**Exercise brief**
Among the entries below, please repeat exactly and only the lines from the line containing "216x203 pixels. Task: Expand" to the line containing "Given: Click the circled", both lines included.

(Extracted records)
----
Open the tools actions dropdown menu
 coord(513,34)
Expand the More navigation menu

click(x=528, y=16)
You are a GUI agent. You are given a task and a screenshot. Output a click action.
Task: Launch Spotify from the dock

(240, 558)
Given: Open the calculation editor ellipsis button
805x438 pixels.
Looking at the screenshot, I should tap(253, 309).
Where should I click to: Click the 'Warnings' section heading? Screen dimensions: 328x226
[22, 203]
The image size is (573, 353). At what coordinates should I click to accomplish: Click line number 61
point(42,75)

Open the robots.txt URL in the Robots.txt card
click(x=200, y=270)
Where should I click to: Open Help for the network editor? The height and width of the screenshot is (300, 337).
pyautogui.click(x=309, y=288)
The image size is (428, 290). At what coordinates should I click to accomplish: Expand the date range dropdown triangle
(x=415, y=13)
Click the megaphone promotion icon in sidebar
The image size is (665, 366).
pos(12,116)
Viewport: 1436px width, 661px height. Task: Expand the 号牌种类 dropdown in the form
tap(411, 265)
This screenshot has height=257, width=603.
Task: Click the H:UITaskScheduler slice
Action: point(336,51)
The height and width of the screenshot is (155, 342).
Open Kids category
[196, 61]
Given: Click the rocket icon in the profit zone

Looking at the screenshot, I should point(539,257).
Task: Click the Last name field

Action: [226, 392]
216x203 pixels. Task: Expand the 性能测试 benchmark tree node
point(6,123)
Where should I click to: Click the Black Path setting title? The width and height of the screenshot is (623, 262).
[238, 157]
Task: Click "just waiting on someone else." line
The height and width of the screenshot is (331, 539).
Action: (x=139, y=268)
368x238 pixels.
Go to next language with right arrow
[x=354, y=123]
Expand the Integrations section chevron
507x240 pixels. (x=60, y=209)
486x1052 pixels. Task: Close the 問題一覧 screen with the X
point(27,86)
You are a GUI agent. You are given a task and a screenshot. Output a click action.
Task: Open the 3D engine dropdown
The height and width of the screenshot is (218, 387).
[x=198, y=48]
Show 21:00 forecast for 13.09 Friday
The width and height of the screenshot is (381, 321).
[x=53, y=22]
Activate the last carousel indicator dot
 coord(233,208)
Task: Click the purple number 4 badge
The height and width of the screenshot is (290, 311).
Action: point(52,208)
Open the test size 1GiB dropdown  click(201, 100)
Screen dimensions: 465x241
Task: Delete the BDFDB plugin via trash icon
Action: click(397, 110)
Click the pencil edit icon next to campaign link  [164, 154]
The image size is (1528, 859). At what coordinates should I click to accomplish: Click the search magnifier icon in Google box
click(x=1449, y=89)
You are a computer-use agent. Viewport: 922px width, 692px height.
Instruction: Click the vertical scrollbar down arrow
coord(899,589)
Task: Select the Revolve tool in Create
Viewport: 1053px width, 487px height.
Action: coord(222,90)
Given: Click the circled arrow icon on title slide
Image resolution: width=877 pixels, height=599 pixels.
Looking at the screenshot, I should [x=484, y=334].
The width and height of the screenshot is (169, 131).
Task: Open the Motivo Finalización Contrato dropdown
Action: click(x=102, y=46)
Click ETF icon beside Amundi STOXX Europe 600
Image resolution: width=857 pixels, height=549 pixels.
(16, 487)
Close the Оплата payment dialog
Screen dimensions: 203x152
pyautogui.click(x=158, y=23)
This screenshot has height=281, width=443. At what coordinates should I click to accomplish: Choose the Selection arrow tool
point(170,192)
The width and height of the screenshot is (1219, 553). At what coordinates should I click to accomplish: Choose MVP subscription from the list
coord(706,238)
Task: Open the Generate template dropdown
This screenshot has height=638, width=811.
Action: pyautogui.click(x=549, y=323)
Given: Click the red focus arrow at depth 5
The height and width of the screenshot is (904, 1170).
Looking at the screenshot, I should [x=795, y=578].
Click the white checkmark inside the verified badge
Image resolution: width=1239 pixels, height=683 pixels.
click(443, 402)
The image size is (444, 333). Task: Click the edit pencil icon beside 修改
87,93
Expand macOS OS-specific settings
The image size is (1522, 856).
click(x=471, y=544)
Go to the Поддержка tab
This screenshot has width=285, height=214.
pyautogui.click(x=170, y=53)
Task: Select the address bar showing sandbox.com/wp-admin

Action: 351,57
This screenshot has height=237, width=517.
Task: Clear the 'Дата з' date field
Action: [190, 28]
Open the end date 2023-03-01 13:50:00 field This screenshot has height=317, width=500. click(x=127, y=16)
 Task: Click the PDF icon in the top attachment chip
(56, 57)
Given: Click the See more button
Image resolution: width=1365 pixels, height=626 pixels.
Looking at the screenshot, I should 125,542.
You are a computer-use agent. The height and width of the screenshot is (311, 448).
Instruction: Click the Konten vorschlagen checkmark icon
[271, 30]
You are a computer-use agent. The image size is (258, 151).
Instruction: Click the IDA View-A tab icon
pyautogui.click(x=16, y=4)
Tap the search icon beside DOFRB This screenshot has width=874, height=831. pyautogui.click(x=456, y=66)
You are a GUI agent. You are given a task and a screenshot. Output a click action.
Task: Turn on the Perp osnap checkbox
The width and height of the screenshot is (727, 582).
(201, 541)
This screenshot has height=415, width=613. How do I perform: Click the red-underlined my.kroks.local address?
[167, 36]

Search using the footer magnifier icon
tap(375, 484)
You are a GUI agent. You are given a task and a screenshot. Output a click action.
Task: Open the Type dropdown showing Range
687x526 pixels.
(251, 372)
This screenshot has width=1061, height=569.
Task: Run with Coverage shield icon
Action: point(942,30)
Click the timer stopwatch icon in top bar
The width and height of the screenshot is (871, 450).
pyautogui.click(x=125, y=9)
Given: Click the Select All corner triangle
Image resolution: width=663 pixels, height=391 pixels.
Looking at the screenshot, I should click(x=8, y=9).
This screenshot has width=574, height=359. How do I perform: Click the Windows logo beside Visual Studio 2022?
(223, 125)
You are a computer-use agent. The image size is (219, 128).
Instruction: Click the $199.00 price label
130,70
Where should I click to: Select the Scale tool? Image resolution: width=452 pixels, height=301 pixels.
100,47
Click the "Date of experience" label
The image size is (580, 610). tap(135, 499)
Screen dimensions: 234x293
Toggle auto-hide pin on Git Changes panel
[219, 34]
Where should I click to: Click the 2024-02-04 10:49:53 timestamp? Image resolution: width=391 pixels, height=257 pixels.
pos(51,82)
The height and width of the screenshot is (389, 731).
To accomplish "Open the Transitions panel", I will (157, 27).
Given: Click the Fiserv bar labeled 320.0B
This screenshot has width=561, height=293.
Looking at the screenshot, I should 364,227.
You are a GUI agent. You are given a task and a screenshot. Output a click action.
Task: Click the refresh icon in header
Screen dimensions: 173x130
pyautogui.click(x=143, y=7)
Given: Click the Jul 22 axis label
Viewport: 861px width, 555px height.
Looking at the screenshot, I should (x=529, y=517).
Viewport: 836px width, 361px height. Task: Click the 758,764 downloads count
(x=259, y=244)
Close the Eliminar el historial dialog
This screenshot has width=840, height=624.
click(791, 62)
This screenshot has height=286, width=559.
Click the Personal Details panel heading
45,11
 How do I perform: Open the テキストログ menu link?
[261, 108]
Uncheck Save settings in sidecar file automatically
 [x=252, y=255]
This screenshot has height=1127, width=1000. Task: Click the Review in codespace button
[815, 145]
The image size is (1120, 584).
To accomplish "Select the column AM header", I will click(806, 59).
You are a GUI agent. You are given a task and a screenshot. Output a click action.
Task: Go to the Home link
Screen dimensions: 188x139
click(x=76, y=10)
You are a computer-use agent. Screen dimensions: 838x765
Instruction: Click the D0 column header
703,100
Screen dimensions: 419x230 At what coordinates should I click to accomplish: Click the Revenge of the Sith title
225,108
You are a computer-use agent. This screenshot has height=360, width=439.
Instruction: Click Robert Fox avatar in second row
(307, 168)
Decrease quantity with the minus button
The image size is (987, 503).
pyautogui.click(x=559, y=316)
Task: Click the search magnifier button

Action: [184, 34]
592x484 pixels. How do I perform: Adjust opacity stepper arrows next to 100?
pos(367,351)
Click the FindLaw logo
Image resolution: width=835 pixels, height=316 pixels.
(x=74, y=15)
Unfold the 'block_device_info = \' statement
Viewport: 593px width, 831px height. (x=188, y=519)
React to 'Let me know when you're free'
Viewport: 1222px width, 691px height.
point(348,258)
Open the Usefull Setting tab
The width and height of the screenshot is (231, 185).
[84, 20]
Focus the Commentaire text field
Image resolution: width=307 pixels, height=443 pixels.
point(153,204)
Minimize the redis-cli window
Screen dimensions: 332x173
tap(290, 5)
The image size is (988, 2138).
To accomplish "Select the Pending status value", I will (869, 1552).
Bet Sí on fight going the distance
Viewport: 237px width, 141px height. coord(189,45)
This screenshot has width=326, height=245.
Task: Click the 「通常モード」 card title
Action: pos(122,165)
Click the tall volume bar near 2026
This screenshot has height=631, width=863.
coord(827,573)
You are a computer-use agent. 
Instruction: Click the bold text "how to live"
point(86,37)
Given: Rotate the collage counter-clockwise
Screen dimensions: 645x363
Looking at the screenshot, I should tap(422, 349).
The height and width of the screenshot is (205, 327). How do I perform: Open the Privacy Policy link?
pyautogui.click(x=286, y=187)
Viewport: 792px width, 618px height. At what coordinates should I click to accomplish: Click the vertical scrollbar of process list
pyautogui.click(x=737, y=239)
----
**Exercise response**
216x203 pixels. Task: Expand the 性能测试 benchmark tree node
point(6,123)
Where should I click to: Click the Black Path setting title? The width and height of the screenshot is (623, 262).
[238, 157]
Task: Click "just waiting on someone else." line
The height and width of the screenshot is (331, 539).
Action: (x=139, y=268)
368x238 pixels.
Go to next language with right arrow
[x=354, y=123]
Expand the Integrations section chevron
507x240 pixels. (x=60, y=209)
486x1052 pixels. Task: Close the 問題一覧 screen with the X
point(27,86)
You are a GUI agent. You are given a task and a screenshot. Output a click action.
Task: Open the 3D engine dropdown
The height and width of the screenshot is (218, 387).
[x=198, y=48]
Show 21:00 forecast for 13.09 Friday
The width and height of the screenshot is (381, 321).
[x=53, y=22]
Activate the last carousel indicator dot
 coord(233,208)
Task: Click the purple number 4 badge
The height and width of the screenshot is (290, 311).
Action: point(52,208)
Open the test size 1GiB dropdown  click(201, 100)
Screen dimensions: 465x241
Task: Delete the BDFDB plugin via trash icon
Action: click(397, 110)
Click the pencil edit icon next to campaign link  [164, 154]
The image size is (1528, 859). At what coordinates should I click to accomplish: Click the search magnifier icon in Google box
click(x=1449, y=89)
You are a computer-use agent. Viewport: 922px width, 692px height.
Instruction: Click the vertical scrollbar down arrow
coord(899,589)
Task: Select the Revolve tool in Create
Viewport: 1053px width, 487px height.
Action: coord(222,90)
Given: Click the circled arrow icon on title slide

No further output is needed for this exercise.